• DIRECTIONS FOR THIS TASK:
Below are entries. Reproduce exactly the lines between the line holding "Task: Open the issue Create marketing assets" and the line holding "Given: Collapse the", inclusive, and only those.

(Stored data entries)
::::::::::

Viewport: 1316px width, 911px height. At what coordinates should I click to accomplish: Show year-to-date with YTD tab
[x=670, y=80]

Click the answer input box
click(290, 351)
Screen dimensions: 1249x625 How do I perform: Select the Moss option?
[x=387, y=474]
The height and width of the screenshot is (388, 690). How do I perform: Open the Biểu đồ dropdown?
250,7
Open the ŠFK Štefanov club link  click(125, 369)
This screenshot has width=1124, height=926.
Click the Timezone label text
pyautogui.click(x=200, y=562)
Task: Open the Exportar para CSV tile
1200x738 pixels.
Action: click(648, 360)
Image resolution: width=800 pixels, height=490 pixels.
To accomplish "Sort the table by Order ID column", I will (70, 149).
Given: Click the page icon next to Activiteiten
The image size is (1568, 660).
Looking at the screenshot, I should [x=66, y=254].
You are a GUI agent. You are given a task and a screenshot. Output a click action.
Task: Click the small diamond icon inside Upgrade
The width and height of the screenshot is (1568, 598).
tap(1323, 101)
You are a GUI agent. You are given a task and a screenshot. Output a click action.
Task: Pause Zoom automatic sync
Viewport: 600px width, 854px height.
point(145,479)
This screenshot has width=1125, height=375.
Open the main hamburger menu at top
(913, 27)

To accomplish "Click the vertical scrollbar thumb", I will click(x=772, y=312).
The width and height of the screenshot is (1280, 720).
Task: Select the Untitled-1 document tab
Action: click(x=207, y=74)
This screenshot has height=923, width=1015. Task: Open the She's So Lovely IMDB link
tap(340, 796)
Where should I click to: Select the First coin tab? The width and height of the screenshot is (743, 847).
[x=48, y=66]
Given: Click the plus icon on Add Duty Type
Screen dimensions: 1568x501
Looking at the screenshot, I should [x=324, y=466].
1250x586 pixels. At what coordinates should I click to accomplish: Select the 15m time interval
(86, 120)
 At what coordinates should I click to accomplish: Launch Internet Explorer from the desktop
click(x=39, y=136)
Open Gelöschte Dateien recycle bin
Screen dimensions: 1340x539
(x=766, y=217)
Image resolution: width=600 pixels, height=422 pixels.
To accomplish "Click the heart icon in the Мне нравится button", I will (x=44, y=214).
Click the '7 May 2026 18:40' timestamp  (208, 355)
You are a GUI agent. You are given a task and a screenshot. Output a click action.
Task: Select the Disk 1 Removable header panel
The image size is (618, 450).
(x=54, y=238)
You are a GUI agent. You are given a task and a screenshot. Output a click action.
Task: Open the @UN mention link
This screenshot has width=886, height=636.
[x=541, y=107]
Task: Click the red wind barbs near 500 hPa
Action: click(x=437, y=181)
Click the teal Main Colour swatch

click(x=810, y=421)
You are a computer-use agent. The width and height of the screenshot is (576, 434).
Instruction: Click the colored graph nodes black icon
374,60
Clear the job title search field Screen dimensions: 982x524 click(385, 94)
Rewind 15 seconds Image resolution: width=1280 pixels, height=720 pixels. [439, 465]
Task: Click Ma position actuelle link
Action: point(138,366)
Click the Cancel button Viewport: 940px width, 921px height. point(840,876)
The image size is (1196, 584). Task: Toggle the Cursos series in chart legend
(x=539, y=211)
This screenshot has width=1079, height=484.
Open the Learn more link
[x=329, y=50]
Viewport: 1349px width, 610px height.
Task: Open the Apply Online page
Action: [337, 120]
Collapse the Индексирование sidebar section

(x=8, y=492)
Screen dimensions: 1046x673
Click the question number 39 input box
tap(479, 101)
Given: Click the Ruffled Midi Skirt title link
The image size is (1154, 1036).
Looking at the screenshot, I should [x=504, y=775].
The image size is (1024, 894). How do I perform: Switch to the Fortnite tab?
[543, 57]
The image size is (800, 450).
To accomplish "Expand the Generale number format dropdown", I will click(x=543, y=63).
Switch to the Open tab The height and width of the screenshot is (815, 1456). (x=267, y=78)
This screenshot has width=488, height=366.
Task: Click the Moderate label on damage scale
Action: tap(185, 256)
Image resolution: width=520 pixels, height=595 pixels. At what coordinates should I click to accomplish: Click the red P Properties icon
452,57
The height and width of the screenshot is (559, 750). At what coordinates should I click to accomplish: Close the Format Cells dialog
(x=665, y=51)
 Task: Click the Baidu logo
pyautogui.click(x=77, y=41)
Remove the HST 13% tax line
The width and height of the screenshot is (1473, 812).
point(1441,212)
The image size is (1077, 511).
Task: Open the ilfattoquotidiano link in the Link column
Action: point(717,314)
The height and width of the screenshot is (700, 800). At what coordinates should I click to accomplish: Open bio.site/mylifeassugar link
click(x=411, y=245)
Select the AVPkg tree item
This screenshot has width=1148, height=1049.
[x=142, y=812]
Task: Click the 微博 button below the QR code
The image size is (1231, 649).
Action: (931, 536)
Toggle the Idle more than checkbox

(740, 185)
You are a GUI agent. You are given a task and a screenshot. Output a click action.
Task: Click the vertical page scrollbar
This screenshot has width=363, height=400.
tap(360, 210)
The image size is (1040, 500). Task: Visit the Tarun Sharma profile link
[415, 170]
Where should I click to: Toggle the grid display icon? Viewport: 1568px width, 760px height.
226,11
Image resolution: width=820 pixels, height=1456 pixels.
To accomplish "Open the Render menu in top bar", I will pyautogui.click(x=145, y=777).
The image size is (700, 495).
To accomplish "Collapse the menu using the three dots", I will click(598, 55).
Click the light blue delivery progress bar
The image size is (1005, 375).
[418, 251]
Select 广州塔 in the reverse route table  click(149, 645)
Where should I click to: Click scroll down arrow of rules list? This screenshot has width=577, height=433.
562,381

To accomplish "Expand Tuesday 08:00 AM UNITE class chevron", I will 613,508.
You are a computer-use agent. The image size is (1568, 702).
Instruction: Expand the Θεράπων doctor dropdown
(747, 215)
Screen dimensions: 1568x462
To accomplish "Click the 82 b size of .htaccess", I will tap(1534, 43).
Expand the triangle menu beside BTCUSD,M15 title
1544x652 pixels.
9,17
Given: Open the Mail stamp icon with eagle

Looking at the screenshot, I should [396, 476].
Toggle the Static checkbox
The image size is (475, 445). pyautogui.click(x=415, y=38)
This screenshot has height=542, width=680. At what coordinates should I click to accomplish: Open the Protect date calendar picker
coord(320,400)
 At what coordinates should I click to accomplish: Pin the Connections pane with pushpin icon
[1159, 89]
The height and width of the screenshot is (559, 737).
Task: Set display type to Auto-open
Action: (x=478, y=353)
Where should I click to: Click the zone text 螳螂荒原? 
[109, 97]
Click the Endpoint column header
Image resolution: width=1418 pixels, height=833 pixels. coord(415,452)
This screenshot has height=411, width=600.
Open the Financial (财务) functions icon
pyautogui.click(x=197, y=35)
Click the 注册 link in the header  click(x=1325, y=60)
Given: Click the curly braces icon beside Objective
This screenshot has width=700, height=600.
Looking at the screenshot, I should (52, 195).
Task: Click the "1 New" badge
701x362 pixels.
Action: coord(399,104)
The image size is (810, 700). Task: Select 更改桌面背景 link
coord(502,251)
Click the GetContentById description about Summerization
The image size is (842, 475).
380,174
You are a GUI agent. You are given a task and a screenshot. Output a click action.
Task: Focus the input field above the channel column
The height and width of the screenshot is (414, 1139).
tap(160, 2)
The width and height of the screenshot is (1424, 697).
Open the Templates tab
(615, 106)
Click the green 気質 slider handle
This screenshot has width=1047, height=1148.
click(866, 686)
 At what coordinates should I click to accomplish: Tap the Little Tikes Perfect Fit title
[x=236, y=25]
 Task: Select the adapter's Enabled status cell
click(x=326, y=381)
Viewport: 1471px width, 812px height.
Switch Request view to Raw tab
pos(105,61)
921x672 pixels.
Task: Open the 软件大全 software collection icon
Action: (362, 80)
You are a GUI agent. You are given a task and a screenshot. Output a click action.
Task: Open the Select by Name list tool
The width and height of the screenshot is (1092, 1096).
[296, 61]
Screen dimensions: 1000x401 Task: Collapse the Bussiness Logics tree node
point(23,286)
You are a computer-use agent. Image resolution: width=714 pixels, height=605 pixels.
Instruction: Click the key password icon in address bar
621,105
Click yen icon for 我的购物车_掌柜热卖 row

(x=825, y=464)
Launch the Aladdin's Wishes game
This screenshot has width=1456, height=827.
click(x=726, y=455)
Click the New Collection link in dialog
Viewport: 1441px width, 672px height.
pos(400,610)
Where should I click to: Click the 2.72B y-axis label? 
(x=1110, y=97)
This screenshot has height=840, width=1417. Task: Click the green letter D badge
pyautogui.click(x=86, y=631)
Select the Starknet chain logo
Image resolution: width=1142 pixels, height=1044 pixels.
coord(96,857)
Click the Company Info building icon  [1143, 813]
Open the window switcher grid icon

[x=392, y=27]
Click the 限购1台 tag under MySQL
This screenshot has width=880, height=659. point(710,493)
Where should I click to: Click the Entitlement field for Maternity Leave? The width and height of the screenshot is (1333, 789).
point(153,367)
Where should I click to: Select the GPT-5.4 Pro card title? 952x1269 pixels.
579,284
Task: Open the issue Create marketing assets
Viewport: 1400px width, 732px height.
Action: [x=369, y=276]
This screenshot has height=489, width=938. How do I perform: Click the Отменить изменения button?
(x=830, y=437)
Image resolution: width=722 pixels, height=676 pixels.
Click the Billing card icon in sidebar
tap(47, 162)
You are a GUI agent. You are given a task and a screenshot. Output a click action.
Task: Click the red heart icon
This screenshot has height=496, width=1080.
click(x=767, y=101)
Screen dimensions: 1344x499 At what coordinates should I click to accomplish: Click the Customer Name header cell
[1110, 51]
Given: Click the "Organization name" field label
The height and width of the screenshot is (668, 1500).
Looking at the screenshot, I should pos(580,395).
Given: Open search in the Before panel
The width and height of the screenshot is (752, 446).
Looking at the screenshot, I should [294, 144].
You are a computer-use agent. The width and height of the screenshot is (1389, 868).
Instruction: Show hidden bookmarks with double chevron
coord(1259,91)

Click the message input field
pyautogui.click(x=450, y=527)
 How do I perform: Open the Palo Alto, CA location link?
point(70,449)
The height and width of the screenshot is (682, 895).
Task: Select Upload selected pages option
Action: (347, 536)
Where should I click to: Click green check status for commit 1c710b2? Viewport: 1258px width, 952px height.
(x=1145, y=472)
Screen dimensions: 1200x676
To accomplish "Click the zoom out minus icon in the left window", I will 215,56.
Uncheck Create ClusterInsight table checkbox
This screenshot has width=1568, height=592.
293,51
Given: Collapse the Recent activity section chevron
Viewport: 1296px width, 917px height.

::::::::::

• SOLUTION FOR THIS PROBLEM:
Task: Open the issue Create marketing assets
Viewport: 1400px width, 732px height.
Action: [x=369, y=276]
This screenshot has height=489, width=938. How do I perform: Click the Отменить изменения button?
(x=830, y=437)
Image resolution: width=722 pixels, height=676 pixels.
Click the Billing card icon in sidebar
tap(47, 162)
You are a GUI agent. You are given a task and a screenshot. Output a click action.
Task: Click the red heart icon
This screenshot has height=496, width=1080.
click(x=767, y=101)
Screen dimensions: 1344x499 At what coordinates should I click to accomplish: Click the Customer Name header cell
[1110, 51]
Given: Click the "Organization name" field label
The height and width of the screenshot is (668, 1500).
Looking at the screenshot, I should pos(580,395).
Given: Open search in the Before panel
The width and height of the screenshot is (752, 446).
Looking at the screenshot, I should [294, 144].
You are a computer-use agent. The width and height of the screenshot is (1389, 868).
Instruction: Show hidden bookmarks with double chevron
coord(1259,91)

Click the message input field
pyautogui.click(x=450, y=527)
 How do I perform: Open the Palo Alto, CA location link?
point(70,449)
The height and width of the screenshot is (682, 895).
Task: Select Upload selected pages option
Action: (347, 536)
Where should I click to: Click green check status for commit 1c710b2? Viewport: 1258px width, 952px height.
(x=1145, y=472)
Screen dimensions: 1200x676
To accomplish "Click the zoom out minus icon in the left window", I will 215,56.
Uncheck Create ClusterInsight table checkbox
This screenshot has width=1568, height=592.
293,51
Given: Collapse the Recent activity section chevron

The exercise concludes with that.